One significant reason why his dismissal was judged to be fair despite the optimistic occupational health report was that he told his employer, at a meeting called for the express purpose of deciding whether his employment should continue, that he did not know when he would be well enough to return. 


The Scottish Court of Sessions said that the employer was not obliged to seek further medical evidence to explain the discrepancy between the employee’s own negative assessment of his prognosis and the more optimistic outlook of the occupational health doctor. Instead, a reasonable employer in this situation could dismiss fairly. 


BS v Dundee City Council [2013] CSIH 91


www.bailii.org/scot/cases/ScotCS/2013/2013CSIH91.html

It is sensible to cooperate with an employer’s reasonable attempts to discover the medical position. An unreasonable failure to cooperate, for example, refusing to attend a medical examination by a company doctor for no good reason, can result in lost sick pay and may enable the employer to dismiss fairly, based on whatever information they have available. Sometimes the contract includes an express term requiring employees to comply with reasonable requests to attend a medical examination, in which case an unreasonable refusal to attend would be a breach of contract. 


A claim for unfair dismissal due to sickness or sickness absence requires at least two years’ continuous service. See Chapter 10. No service is needed for a claim of disability discrimination.


Checklist — Representing a member who faces dismissal for long-term sickness absence


Key issues include:


• Is the member now better? If not, what is their prognosis and when might they be fit for work? Encourage the member to send a strong positive signal that they want to return to work once fit, and to be proactive in suggesting possible return dates and any adjustments to make this possible;


• Is it too early to be considering dismissal?


• Has the employer carried out an appropriate medical investigation, including asking for a report from the member’s GP, or asking the member to visit Occupational Health? If yes, has the employer followed all the medical advice? What about recommendations of the Fit for Work Service?


• What does the member’s past attendance record tell you about the likelihood of a successful return? Can you use this to the member’s advantage?


• If the member is fit for some work, has the employer thought properly about possibilities such as a staggered return, alternative duties, temporarily reduced hours, or working from home?


• What evidence is there of a real impact caused by the absence on the employer’s ability to function (as opposed to irritation on the part of colleagues)?


• What about voluntary severance or an early retirement package?


• Is the absence being prolonged due to fear of bullying or harassment? Is redeployment a possibility?
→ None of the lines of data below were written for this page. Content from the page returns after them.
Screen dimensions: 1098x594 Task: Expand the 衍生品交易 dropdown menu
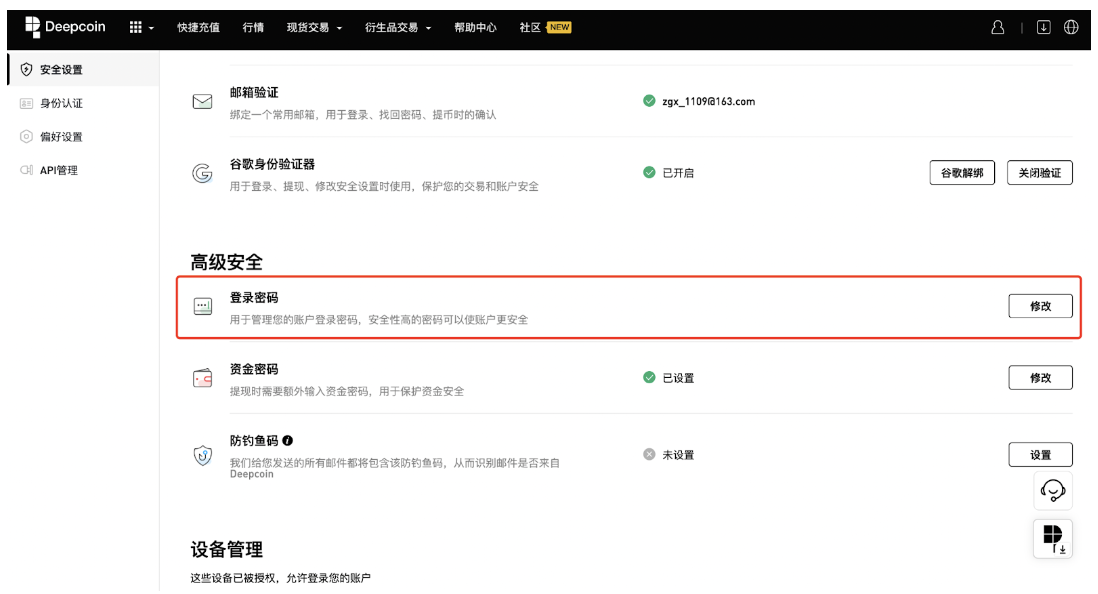point(397,28)
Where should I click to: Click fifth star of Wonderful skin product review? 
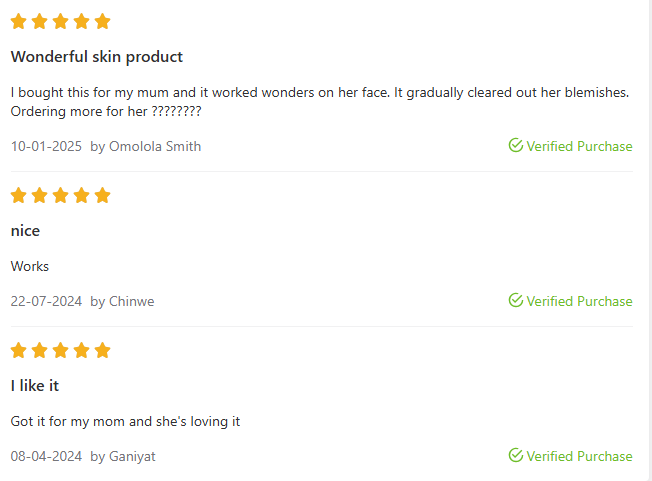(x=102, y=22)
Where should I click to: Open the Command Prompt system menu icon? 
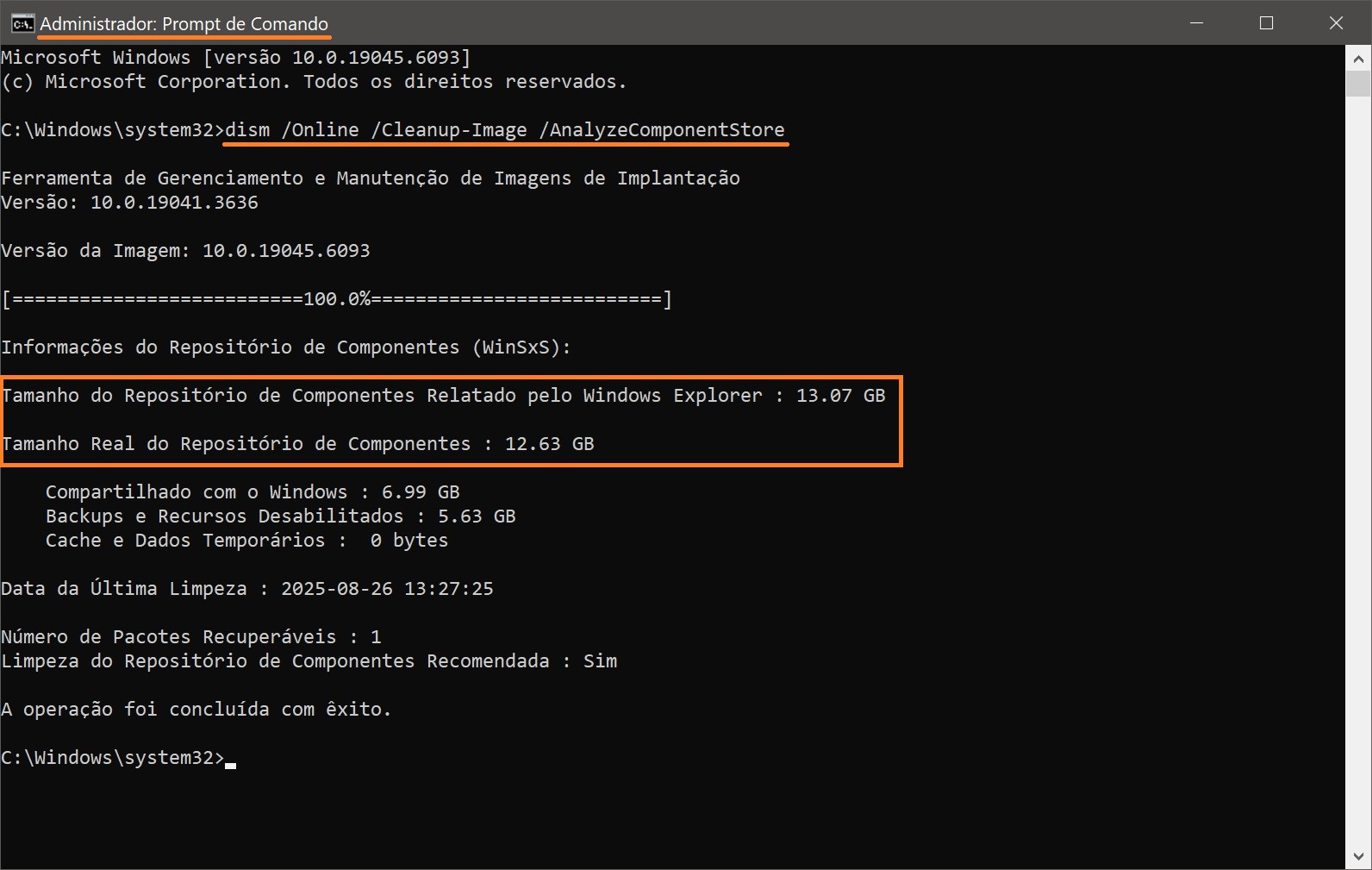(22, 23)
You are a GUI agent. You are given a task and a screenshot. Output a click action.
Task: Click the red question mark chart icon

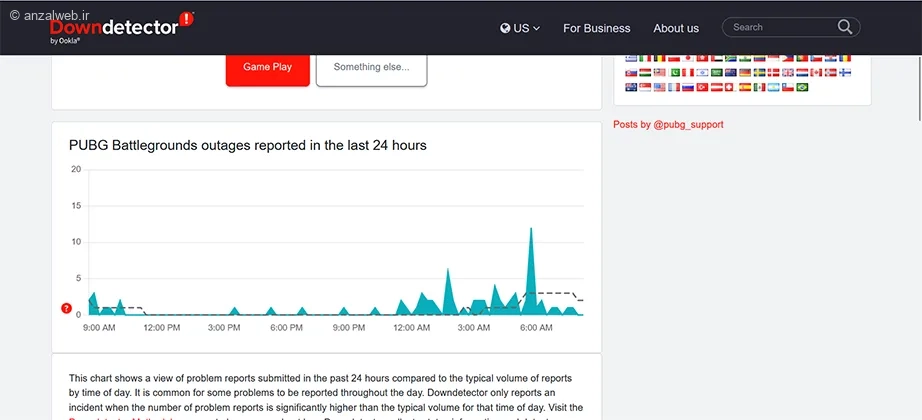[x=67, y=308]
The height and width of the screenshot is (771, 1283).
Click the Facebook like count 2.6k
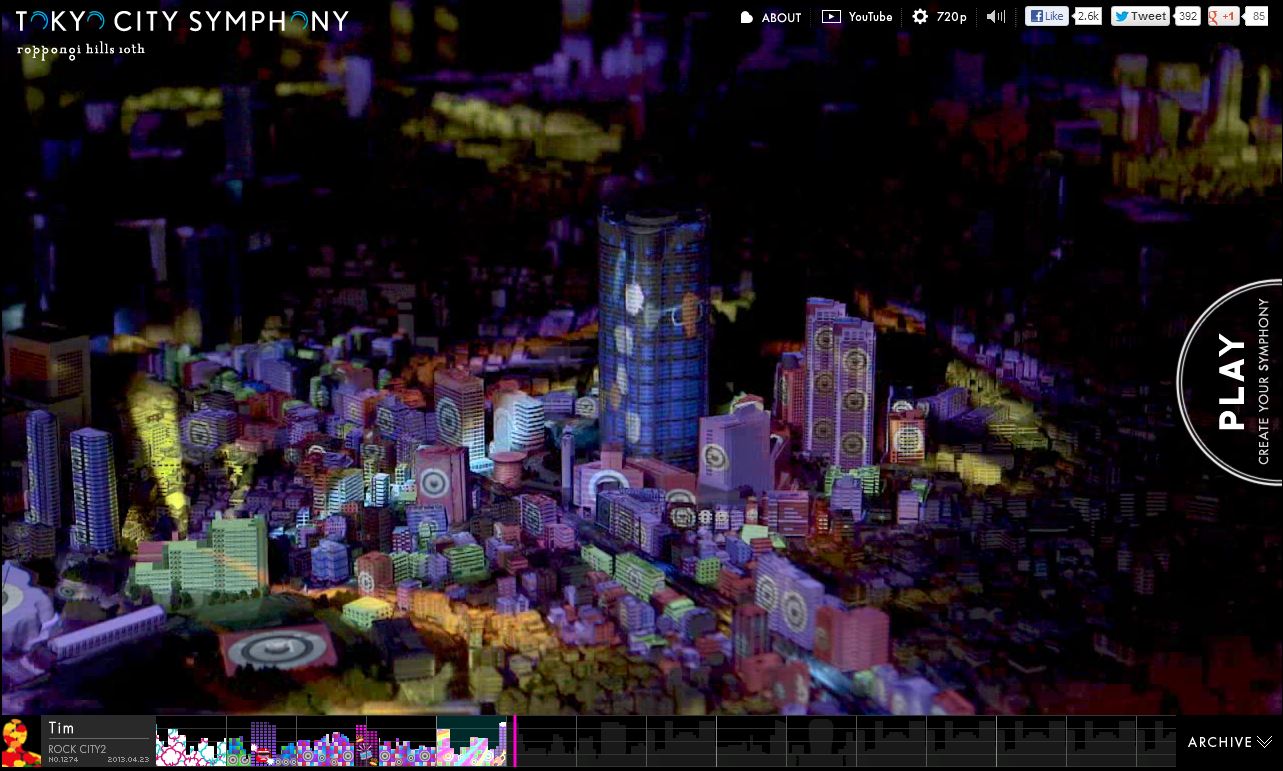click(1088, 16)
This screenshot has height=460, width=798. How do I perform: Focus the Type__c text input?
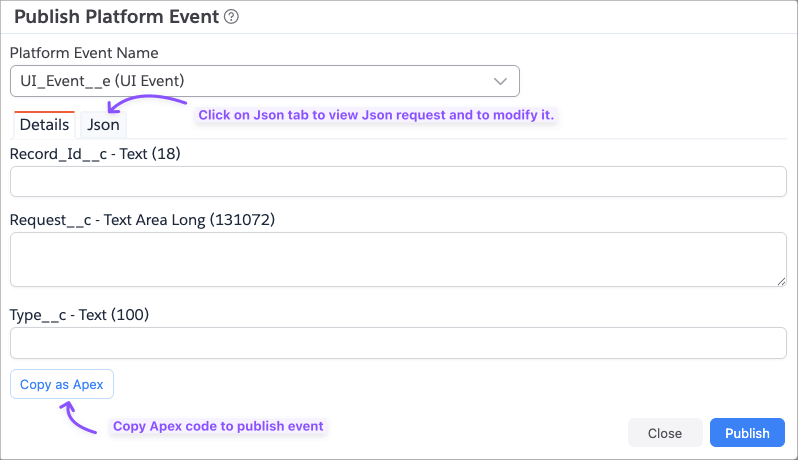398,343
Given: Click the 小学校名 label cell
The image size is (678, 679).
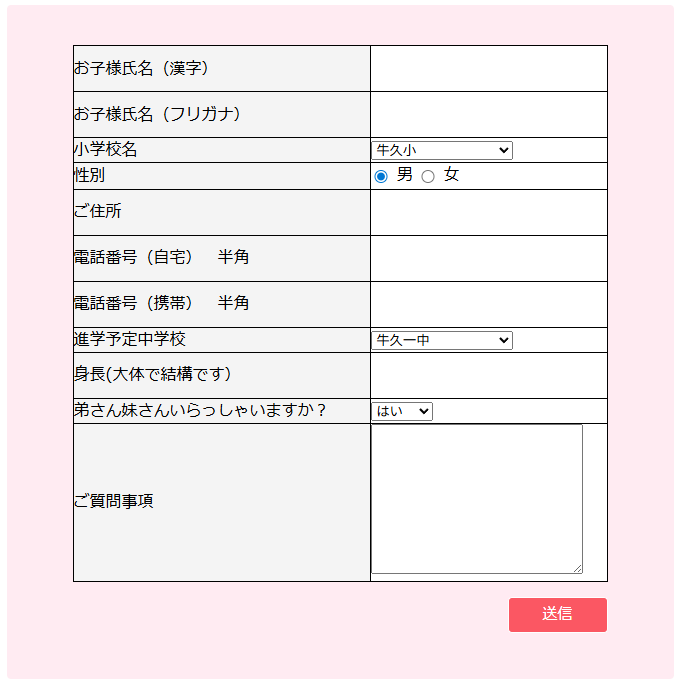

• is the member being discriminated against, for example, due to disability or age? Are there reasonable adjustments that have not yet been made? Have they been properly costed? Has the employer considered the government’s Access to Work scheme? Has the employer signed up to the “Positive about disabled people” , “Two-ticks disability symbol” scheme? Employers should not take advantage of the positive publicity that comes from being associated with the scheme without also living up to its standards;


• Is the employer at all to blame for the member’s medical condition? If so, they should be trying even harder than usual to get the member back to work;


• Is the contractual sick pay exhausted? An employer can dismiss fairly even though sick pay is not exhausted. Even so, this can still be an argument worth making.